La psicoterapia cognitivo-comportamentale è caratterizzata da un approccio attivo e collaborativo. Terapeuta e paziente condividono gli obiettivi del percorso e lavorano insieme per costruire una comprensione sempre più approfondita delle difficoltà e individuare strategie coerenti con i bisogni della persona. Pur essendo un modello strutturato e basato sulle evidenze scientifiche, ogni intervento viene personalizzato: non esistono protocolli validi per tutti, ma percorsi costruiti sulla storia, sulle caratteristiche e sui valori di ciascun individuo.

Negli ultimi anni questo approccio si è ulteriormente evoluto, integrando contributi provenienti dalle cosiddette terapie di “terza onda”, che pongono particolare attenzione all’accettazione delle esperienze interne, alla consapevolezza e alla possibilità di orientare le proprie azioni verso ciò che è davvero significativo. In questa prospettiva il cambiamento non consiste nell’eliminare ogni emozione difficile, ma nello sviluppare un rapporto più flessibile con i propri pensieri ed emozioni, affinché non siano loro a guidare automaticamente le scelte di vita.

Intraprendere un percorso di psicoterapia significa concedersi uno spazio di ascolto, riflessione e crescita personale. La psicoterapia cognitivo-comportamentale offre strumenti concreti per comprendere meglio se stessi, affrontare le difficoltà con maggiore consapevolezza e promuovere un cambiamento duraturo, nel rispetto dell’unicità e della storia di ogni persona.

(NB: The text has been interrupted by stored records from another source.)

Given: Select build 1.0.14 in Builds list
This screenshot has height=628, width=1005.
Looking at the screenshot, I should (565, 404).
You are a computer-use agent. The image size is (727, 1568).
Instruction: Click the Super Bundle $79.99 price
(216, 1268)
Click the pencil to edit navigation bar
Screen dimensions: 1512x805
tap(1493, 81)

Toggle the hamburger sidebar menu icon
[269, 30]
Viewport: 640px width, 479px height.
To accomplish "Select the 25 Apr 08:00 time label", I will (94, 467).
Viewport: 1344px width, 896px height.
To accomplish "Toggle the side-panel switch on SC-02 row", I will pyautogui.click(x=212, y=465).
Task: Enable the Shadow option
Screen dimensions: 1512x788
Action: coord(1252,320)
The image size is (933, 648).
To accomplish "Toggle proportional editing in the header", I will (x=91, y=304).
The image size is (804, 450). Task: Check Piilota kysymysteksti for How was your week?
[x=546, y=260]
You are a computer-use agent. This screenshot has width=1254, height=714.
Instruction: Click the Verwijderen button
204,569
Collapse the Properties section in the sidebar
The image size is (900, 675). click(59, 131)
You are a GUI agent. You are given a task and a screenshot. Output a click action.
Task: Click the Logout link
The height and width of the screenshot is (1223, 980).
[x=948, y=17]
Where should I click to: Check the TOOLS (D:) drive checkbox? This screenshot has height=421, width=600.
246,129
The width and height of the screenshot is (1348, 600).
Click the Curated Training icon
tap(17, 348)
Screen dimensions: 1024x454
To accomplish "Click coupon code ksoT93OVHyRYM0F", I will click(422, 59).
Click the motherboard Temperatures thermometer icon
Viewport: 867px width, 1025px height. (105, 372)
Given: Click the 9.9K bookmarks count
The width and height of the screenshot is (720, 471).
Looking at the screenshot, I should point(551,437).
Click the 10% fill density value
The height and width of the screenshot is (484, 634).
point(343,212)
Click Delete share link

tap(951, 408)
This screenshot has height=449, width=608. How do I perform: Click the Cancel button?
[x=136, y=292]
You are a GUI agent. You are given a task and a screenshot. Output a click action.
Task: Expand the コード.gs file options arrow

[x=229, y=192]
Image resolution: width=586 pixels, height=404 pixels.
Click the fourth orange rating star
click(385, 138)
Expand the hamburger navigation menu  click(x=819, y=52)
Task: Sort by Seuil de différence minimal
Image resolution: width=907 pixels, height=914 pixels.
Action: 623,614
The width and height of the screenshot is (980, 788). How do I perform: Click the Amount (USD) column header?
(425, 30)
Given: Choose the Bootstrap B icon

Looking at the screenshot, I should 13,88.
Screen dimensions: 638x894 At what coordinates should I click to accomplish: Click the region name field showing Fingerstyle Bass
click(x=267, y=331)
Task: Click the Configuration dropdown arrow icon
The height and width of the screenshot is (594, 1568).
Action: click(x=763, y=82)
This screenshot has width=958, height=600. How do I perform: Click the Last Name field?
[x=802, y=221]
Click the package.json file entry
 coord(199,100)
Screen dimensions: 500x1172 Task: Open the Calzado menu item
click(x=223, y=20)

Dott.ssa Alessia Lazzaretto

Psicologa clinica

Psicoterapeuta cognitivo-comportamentale

Bibliografia

  • Beck, J. S. (2022). La terapia cognitivo-comportamentale. Teoria e pratica (3ª ed.). Astrolabio Ubaldini.
  • Beck, A. T. (2020). Prigionieri dei pensieri. Come uscire dalla sofferenza e ritrovare il benessere (ed. italiana). Raffaello Cortina Editore.
  • Beck, A. T., Emery, G., & Greenberg, R. L. (2018). L’ansia e le fobie. Un approccio cognitivo. Astrolabio Ubaldini.
  • Perdighe, C., & Mancini, F. (a cura di). (2018). Elementi di psicoterapia cognitiva. Giovanni Fioriti Editore.
  • Sassaroli, S., Ruggiero, G. M., & Lorenzini, R. (a cura di). (2022). Psicoterapia cognitiva dell’adulto. Teoria e pratica clinica. Raffaello Cortina Editore.
  • Hayes, S. C., Strosahl, K. D., & Wilson, K. G. (2014). Acceptance and Commitment Therapy. La terapia dell’accettazione e dell’impegno. FrancoAngeli.